> _WHAT THE TASK REQUIRES_: Once the line with "You are a GUI" is found in the entries below, print it and each following line exactly, stopping after the line with "Task: Click Create and Share Adobe PDF"; print nothing else.

> _RECORDS FOR THIS EXERCISE_:
....................
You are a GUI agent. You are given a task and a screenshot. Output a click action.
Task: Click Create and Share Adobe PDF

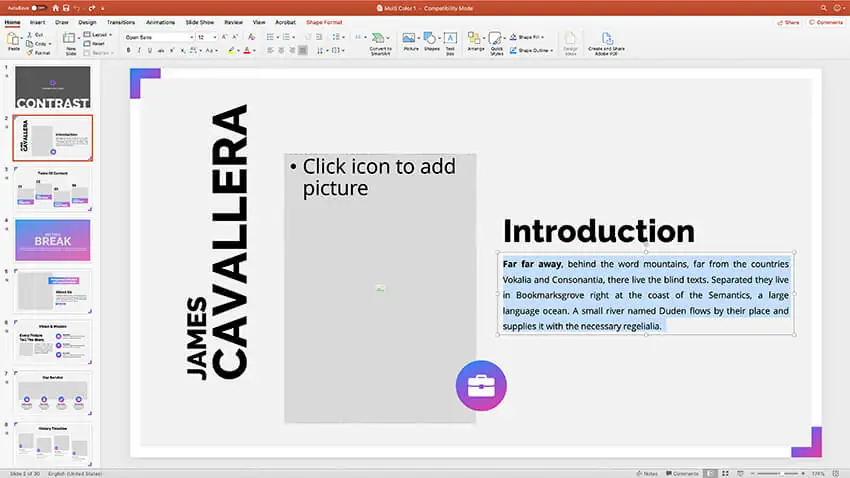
....................
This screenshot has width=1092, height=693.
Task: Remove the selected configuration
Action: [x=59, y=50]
....................
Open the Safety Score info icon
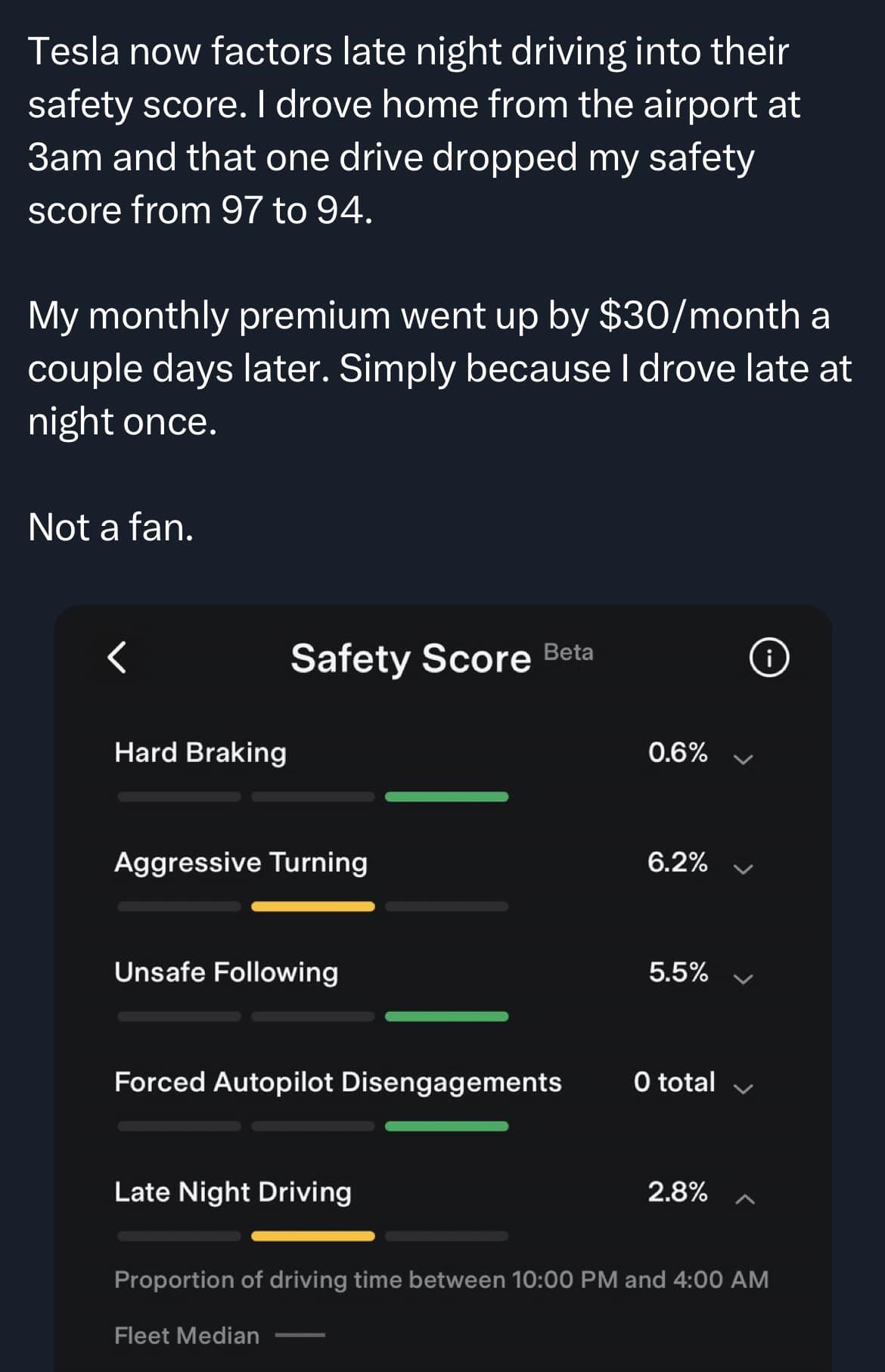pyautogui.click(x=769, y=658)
....................
> _RESULT_:
You are a GUI agent. You are given a task and a screenshot. Output a click action.
Task: Click Create and Share Adobe PDF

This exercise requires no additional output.